Читаем Двадцать четыре месяца полностью

Поиски заработка привели его однажды в зимней темноте второй половины дня на Озерки. Там, в усадьбе за глухим забором, ему предстояло снимать на видео родственную встречу грузинской семьи по поводу дня рожденья одного из старших родственников. Он приехал в плохом настроении, собираясь провести вечер в жлобской обстановке под указания снять ту или иную мизансцену праздника и уговоры выпить, но провел вечер и время далеко за полночь в такой радости, какой никогда и не переживал. Глухой забор просто защищал гуляющих во дворе детей от опасностей переломной эпохи, от одичавших, спившихся или сколовшихся людей, заселяющих и покидающих, как гостиницы, несколько пустующих домов неподалеку. Люди, населявшие дом и приехавшие на праздник, очень понравились ему. Давние петербуржцы, они давно уже говорили без акцента и уже не пели за столом, пение заменяли сердечность и легкое, танцующее отношение к самим себе. От этого их достаток выглядел не жлобским, а княжеским, полагавшимся им по праву. Саша был счастлив, что попал сюда не гостем, а оператором, мог, прикрываясь камерой, рассмотреть их каждого до мелочей, каждого ребенка, старика, женщину, испытывая благодарность ренессансного художника к заказчику герцогу, впустившему его в свое жилище ради запечатления для потомков герцогских пиров. За стол его тоже посадили и угощали очень внимательно, как угощали бы, возможно, и тех бедолаг, от которых огородились, додумайся они вежливо постучаться в их ворота. Его оставили ночевать, вернее для утреннего сна, поскольку был уже четвертый час утра.

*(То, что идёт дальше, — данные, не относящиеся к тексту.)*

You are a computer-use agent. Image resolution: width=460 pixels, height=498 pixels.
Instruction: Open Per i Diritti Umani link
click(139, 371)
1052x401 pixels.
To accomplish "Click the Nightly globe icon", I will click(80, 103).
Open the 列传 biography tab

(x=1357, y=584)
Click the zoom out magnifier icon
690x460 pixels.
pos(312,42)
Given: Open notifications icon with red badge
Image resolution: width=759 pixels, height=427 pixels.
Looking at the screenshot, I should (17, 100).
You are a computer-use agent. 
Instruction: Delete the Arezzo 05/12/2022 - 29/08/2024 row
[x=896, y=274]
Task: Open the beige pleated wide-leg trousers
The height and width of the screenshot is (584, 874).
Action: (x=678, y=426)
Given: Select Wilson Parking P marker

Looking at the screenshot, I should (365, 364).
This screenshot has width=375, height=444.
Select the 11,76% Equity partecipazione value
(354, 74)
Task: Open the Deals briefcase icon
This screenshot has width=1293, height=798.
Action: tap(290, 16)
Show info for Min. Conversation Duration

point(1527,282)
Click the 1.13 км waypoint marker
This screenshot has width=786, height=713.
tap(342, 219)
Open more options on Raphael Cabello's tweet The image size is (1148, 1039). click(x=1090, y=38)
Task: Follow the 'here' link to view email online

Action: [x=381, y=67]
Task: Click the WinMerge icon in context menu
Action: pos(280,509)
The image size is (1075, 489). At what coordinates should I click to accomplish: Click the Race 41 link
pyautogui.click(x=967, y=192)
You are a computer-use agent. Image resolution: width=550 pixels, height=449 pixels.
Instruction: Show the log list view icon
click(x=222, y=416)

Выйдя утром за ворота грузинской усадьбы, он ступил на снег узнаваемого голландского пейзажа, глаза погнали его вперед по снегу, из которого было трудно вытаскивать ноги, вдоль высоких, как холмы, берегов озер, по покрытой снегом замерзшей воде, обходя вокруг огромные сосны со щупальцами выпростанной из земли корневой системы, уходящие далеко вверх, в серое небо, ветками липы, мимо розового от изморози кирпича недостроенных домов. Узнаваемые черные собаки (и рыжие тоже), отпущенные с поводков своими хозяевами, плескались в снегу с охотничьим изяществом, в сером воздухе порхали их уши. Ему понравилось соседство двух домов на противоположном берегу озера, вдоль которого он шел. И тот, и другой – новодел: один из них тщательно копировал русский бело-желтый провинциальный усадебный дом, другой – красный голландский, больше соответствовавший остальному пейзажу, но с присутствием бело-желтого соседа вполне согласный. Он смотрел на них сквозь не находящие себе единого направления ветки ольхи. Страх отступил.


***

А потом подыскалась и причина, по которой он здесь (кроме признанной уже им пользы) находится. Помог подслушанный обрывок уличного разговора. С каких-то пор подслушанные разговоры указывали ему направления, куда ему дальше двигаться, стали формой суеверия. Обрывок сказанного одним молодым человеком другому звучал так:

– …необоснованные. Впрочем, как бы совесть вообще не обоснована ничем.

Молодые люди были намного его моложе, и насчет совести он был мнения прямо противоположного, но формулировали они, несмотря на извиняющееся за культурность формулировки “как бы”, как люди более близкие ему, чем южане. Выходит, его редактор определила правильно для него “цель визита” еще по приезде.

В феврале (в день дуэли Пушкина – напомнили горожанам телевизионные новости) город, с утра опущенный в густой, напоминающий летний, туман, местами, больше в парках и возле рек, покрыл иней. Чтобы рассмотреть его получше и, возможно, поснимать, Саша пошел в Петропавловку, подозревая, что там иней сохранится подольше. Иней, очень густой и разнообразный, одни длинные иглы которого наслаивались на другие, устроил городу, не верящему, в общем, в такое, незаслуженный праздник. Украшая пригородные парки и леса, сосны вдоль залива, некий посланец случайно перерасходовал материал, осыпав праздником и город. Опять возникала мысль о сплошной, не прерываемой городами земле, которая ведет вокруг городов осаду и вступит в них, как только города дадут слабину. Саша же обзавелся надеждой когда-нибудь украситься так самому: по случайной оплошности руки Украшающего. В некоторых местах, в той же Петропавловке, иней не растаял и не осыпался и на следующий день, наоборот, нарастил еще новые иглы. Как показалось Саше, иней продержался вплоть до даты смерти поэта, отметил годовщину.

“Дни инея”, как Саша их назвал, настолько поддержали его морально, что он теперь легко отфехтовывал “объективные” взгляды и вернулся к себе самому.